▸ Problem description:
From the records below, pull out every line that contains the word "Switch". Case counts.

▸ Data entries:
|---|

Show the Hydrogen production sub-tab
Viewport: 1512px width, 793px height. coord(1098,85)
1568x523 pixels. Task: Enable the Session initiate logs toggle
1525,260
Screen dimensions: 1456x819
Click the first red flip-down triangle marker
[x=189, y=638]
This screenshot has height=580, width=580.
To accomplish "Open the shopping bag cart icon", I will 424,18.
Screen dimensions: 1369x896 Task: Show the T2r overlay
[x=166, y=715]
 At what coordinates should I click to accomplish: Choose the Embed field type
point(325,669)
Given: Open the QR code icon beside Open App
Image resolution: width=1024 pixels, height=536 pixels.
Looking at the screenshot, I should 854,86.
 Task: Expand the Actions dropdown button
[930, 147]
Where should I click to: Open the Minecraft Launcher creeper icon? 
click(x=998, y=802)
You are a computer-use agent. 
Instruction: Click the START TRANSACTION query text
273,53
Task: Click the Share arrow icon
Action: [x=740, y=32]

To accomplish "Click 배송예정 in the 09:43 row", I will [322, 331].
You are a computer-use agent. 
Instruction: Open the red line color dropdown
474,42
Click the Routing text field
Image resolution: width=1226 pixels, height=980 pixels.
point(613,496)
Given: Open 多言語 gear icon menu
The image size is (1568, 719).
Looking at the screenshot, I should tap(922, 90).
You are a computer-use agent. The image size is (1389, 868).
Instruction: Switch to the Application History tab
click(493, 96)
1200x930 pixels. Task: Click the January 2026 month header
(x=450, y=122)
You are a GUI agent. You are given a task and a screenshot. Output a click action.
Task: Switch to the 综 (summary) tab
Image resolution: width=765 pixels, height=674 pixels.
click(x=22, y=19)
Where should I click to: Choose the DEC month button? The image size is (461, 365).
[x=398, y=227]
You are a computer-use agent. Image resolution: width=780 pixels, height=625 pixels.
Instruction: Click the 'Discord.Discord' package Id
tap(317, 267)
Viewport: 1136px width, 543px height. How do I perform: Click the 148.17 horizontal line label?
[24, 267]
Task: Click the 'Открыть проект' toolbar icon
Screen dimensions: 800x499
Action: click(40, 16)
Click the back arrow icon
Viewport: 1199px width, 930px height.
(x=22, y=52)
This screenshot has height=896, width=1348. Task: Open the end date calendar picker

|---|

▸ Result below:
Instruction: Switch to the Application History tab
Task: Switch to the 综 (summary) tab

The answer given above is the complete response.